Me refiero a descolonizar el marxismo-leninismo, recuperar críticamente la historia de la izquierda latinoamericana e incluso problematizar el término “izquierda”, ¿verdad? Dicho término está muy asociado en la opinión pública y en el sentido común al espectro ideológico y al espectro electoral. Es tan relativo el término “izquierda”, es tan relativo el término “derechas” que es necesario avanzar en la definición afirmativa de qué entendemos por izquierda en cada contexto.
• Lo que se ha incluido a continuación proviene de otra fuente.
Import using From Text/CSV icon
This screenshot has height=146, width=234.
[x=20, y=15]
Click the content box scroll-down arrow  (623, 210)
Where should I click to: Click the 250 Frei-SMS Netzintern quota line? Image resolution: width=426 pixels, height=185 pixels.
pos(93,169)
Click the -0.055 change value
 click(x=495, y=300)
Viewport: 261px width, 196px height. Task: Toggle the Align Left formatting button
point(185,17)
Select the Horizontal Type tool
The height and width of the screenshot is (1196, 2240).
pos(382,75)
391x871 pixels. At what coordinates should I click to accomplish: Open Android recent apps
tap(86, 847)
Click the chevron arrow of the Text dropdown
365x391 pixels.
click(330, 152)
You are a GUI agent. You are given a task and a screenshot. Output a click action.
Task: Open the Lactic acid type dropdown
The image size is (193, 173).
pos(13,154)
Esta resignificación y ese corrimiento de la izquierda hacia otro lugar, en el que antes estaba el centro, genera una confusión ideológica muy importante. Entonces ¿qué afirmamos cuando decimos “somos de izquierda”? ¿Cómo podemos descolonizar la izquierda en el plano de la cultura política?
La contradicción no parece estar por el lado de la izquierda y la derecha. En Bolivia eso es claro con el surgimiento del MAS por afuera de los partidos políticos de izquierda, como instrumento de soberanía política del pueblo. Después, obviamente, se resignifica, luego de la Guerra del Agua y del Gas. Pero estos desbordes insurreccionales son los que explican la capitalización de las fuerzas sociales por parte del instrumento político de los movimientos populares. Entonces, ahí hay un avance hacia otro tipo de coordinaciones no frentistas. Se trata de una vía más autóctona, donde el sindicato explícitamente no fue parte de la polea de transmisión del partido político de izquierda, de la vanguardia partidaria que la organización social debería obedecer y seguir. Me parece que en experiencias de esta naturaleza, encontramos un punto de quiebre con una historia y con una cultura política muy presentes en los partidos comunistas del continente, donde los sindicatos siguen lo que los partidos políticos de izquierda indican. Quizás sea una vía autóctona, quizás sea un elemento de cultura política propia que está en condiciones de dialogar, sí, con otras tradiciones de izquierda, las cuales puedan ser fagocitadas desde nuestras realidades y resignificadas en los proyectos alternativos de transformación social y política.
En definitiva, el corset del izquierdismo nos puede limitar las posibilidades que tenemos de construir nuestros propios utensilios para realizar los cambios necesarios en el momento actual y ante los desafíos que nos plantea esta crisis del sistema.